Source document:
====

The apparent amylose content (AAC) of the defatted wheat flours was determined using the iodine method according to Morrison and Laignelet.[20] Apparent amylose content was evaluated from absorbance at 635 nm. The recorded values were converted into percent of amylose by reference to a standard curve prepared with amylose from potato and amylopectin from waxy maize. In this study, the starch was not separated from the wheat flour since the aim was to study the starch component of wheat as it is naturally present along with other components in wheat flour.

PHYSICOCHEMICAL PROPERTIES OF THE FLOURS OBTAINED FROM DIFFERENT WHEAT CULTIVARS

Thermal Properties Using Differential Scanning Calorimetry (DSC)

Starch gelatinization is an irreversible process during which several changes occur at the granular and molecular scales including water absorption, swelling, loss of birefringence, and crystallinity.[7,26,32] Many food processing involve heating of starchy materials in water, therefore determination of the temperature at which gelatinization occurs; i.e. gelatinization temperature (GT), is an important factor since at this point starch is cooked completely. DSC is one of the principle techniques available for determination of GT of starches. It determines the temperature range during which gelatinization (structural transition) occurs. Thermal properties typically reported using DSC include gelatinization onset (T_o), peak (T_p), conclusion temperatures (T_c) and enthalpy (ΔH) of the process.

In this study a DSC-7 (Perkin-Elmer, Beaconsfield, UK), calibrated with indium and cyclohexane, was used to measure the gelatinization temperature of starch samples in excess water. The samples were weighed into stainless steel pans (high-pressure pans); 1 part of sample was added to 2–3 parts of distilled water. The sealed pans were scanned at a heating rate of 10°C.min⁻¹, from 0–180°C, after overnight storage for equilibration. An empty pan was used as a reference. The DSC traces were then analyzed using Pyris software (Perkin-Elmer, USA) and the gelatinization temperature was differentiated into T_o (onset temperature), T_p (peak temperature), and T_c (conclusion temperature).[21]

Pasting Properties Using Rapid Visco Analyser (RVA)

====

Information shown:

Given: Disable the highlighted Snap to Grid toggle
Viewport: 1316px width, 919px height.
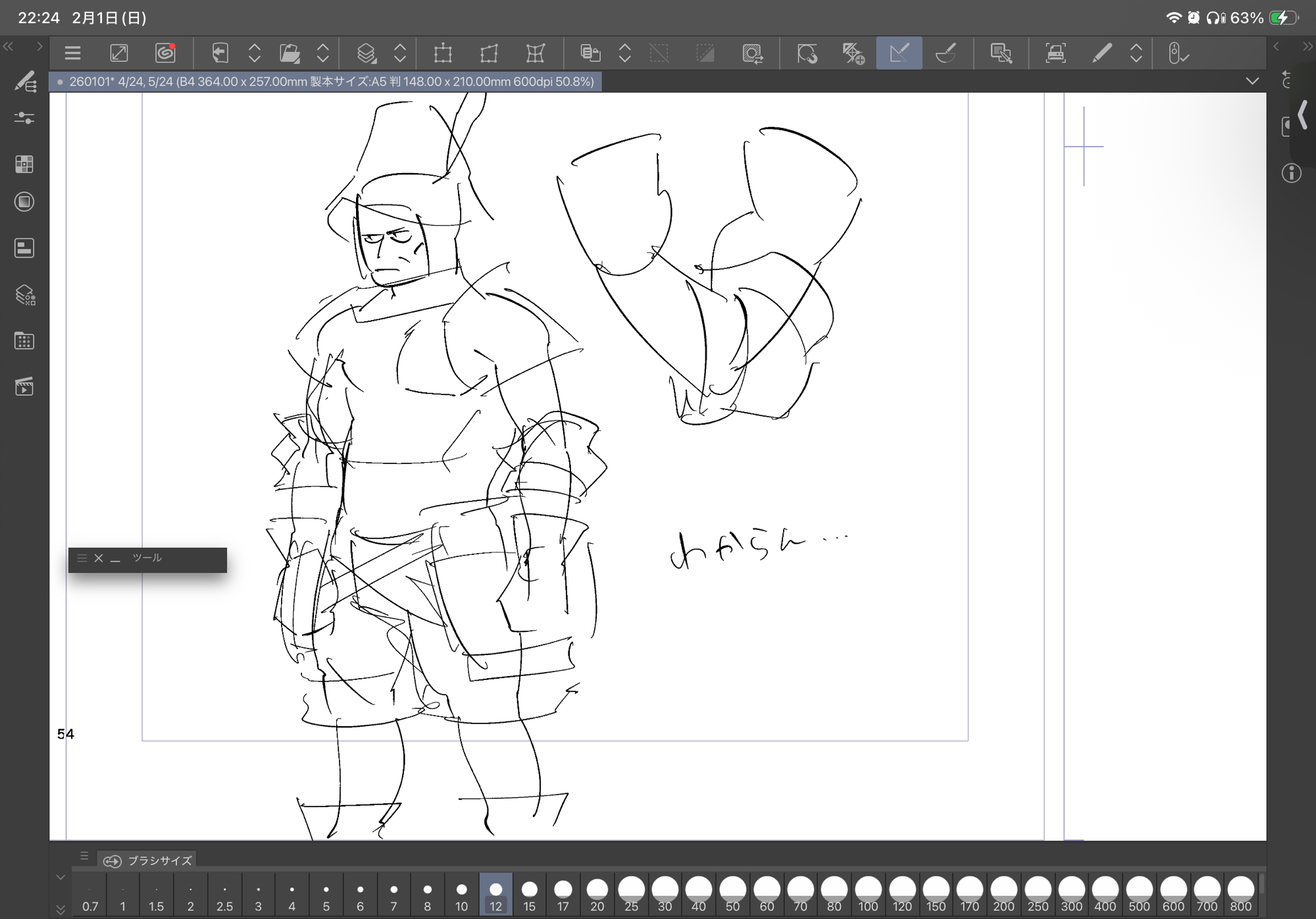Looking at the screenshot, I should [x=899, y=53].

====

Goal: Please render this sentence from the wheat flour text in Spanish: "The recorded values were converted into percent of amylose by reference to a standard curve prepared with amylose from potato and amylopectin from waxy maize."

Complete answer: Los valores registrados se convirtieron en porcentaje de amilosa tomando como referencia una curva estándar preparada con amilosa de papa y amilopectina de maíz ceroso.